Curitiba - O funcionalismo público estadual está acelerando o ingresso de pedidos de aposentadoria. No primeiro semestre deste ano foram protocolados 1.878 pedidos de aposentadorias junto à Secretaria de Estado da Administração. Esse número supera o volume de aposentadorias deferidas em todo o ano passado, que somaram 1.813 pedidos. As categorias que mais estão pedindo aposentadoria pertencem a serviços essenciais como a Polícia Militar, Polícia Civil e Magistério.
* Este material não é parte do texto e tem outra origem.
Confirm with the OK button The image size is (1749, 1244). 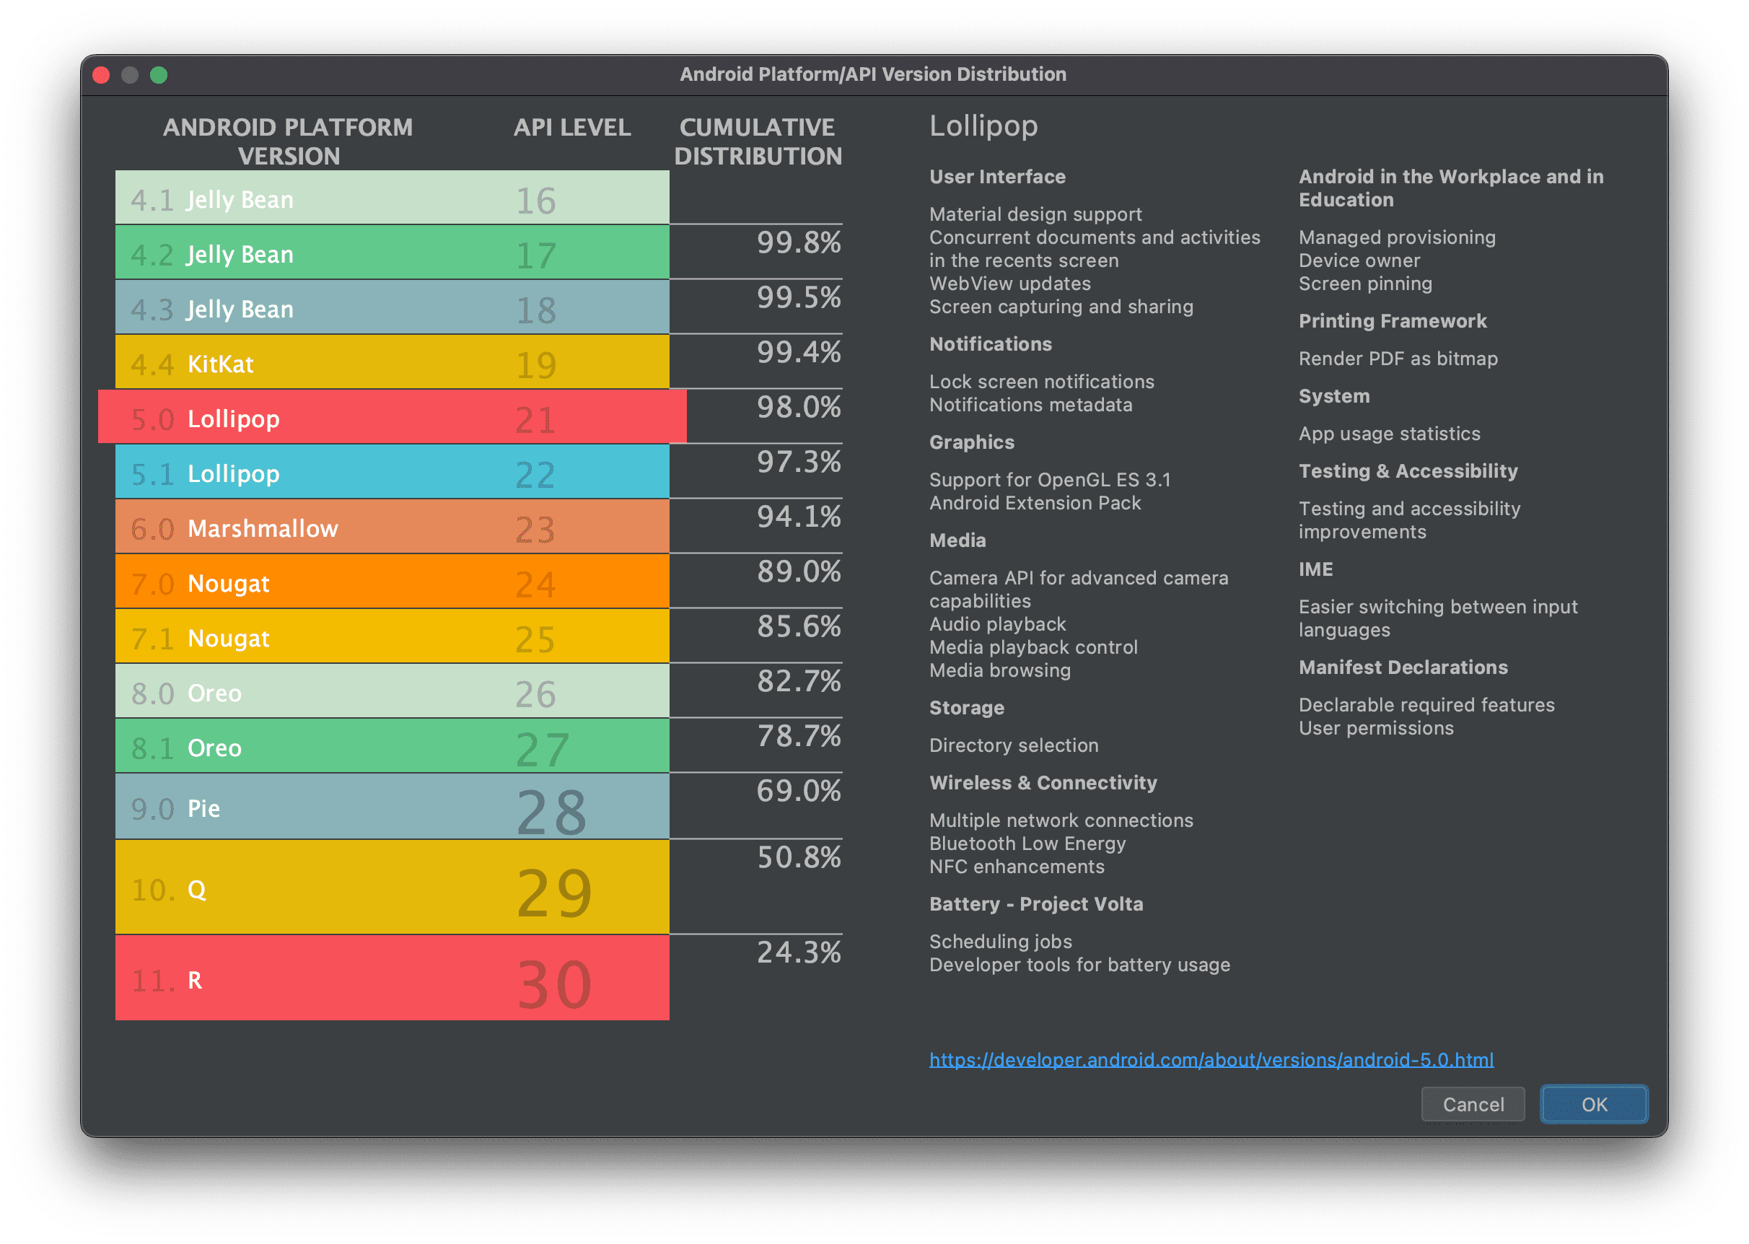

O funcionalismo está se apressando porque teme a reforma que está sendo discutida no Congresso Nacional. Os funcionários de classes especiais como professores e policiais temem a perda da aposentadoria especial aos 25 anos para mulher e 30 anos para homem. Dos pedidos apresentados até agora, 446 pertencem à Polícia Militar, 244 à Polícia Civil e 726 pertencem à categoria de professores.
O secretário da Administração, Reinhold Stephanes, atribui o aumento dos pedidos de aposentadorias por parte dos servidores à falta de informação. Segundo o secretário, quem já tem tempo de contribuição e idade para se aposentar não vai perder o direito, independente da aprovação da reforma. Além disso, o governo do Paraná, vai transformar a contribuição de quem já atingiu a condição para se aposentar em abono, o que vai elevar o salário mensal.
Segundo o delegado Fauze Salmen, presidente da Associação de Delegados de Polícia (Adepol), mais de 60 delegados já entraram com pedidos de aposentadoria motivados pela falta de perspectivas na carreira, por falta de apoio do governo e porque também foram preteridos em promoções.
O coronel Elizeu Ferraz Furquim, presidente da Associação de Defesa dos Direitos de Policiais Militares e Pensionistas (Amae-PR), disse que o projeto de aposentadoria é prejudicial aos militares. ''Em vez de combater os marajás, que recebem proventos realmente elevados, o governo está preferindo jogar as categorias profissionais importantes para o País na vala comum dos baixos salários.''
Para o secretário-geral do Sindicato dos Professores, Luiz Carlos Paixão da Rocha, o servidor está temendo o impacto da reforma na sua aposentadoria. Isso porque, ele vai perder a integralidade do salário, que será substituída por uma média salarial.